I don't think that's different, I think that's very related to the topic at hand
And yeah, that's all true. All living things can suffer, down to single cells
The real question here is where is the line between us and other animals. And I think you're almost there - you're on the verge of recognizing there is none, or maybe of internalizing that realization
Most animals don't often think about the meaning of life, just like most humans. They don't think to ask us either, because we're honestly a pretty foolish species. We're powerful and intelligent, but not wise
An orca, elephant, or corvid is probably the wisest being on earth right now. Possibly even a whole forest
Elephants are wise in that they’re concerned with (some of) the things that matter most — social bonds and creature comforts. But, as far as we know, they can’t abstract away from those concerns, or scrutinize them analytically, or reflect on the nature of wisdom or the metanormative conditions of their own experience.

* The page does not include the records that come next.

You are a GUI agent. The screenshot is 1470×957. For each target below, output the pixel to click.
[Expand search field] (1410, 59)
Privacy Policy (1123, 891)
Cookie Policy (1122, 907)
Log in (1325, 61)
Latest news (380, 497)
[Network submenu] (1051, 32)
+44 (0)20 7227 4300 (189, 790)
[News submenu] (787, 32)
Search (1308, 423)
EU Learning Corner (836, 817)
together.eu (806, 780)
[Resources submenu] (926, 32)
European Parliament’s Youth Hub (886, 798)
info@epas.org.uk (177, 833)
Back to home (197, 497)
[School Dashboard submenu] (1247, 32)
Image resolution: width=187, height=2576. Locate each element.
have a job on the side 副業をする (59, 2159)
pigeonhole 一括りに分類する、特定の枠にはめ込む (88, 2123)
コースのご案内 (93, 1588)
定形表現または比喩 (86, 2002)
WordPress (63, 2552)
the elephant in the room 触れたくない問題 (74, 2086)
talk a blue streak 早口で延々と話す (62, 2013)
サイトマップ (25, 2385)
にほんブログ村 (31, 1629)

We can do that — due to some freak accident of evolution that probably has to do with the recursivity of language and the self-referential nature of subjective experience. And again, when I say “we,” I mean some humans sometimes. Many “wise” humans are just like the elephants.
What are you even saying? What evidence do you have?
That sounds like a bunch of unfounded nonsense to me.
Elephants seem to clearly understand life and death, cause and effect, who fucked them over and where they ran off to
I'd bet the average elephant has a better grasp on the meaning of life than the average human
So to be clear, you think elephants contemplate the meaning of life? Okay, and what about the Metaphysics of Modal Logic? Do you think an elephant mind can grasp the bizarre fact that formal systems can’t prove their own consistency or even the concept of prime numbers?
How many elephants are out there right now, wondering about the nature of right and wrong?
Zero
Zero elephants are doing any of that, because these are abstract concepts.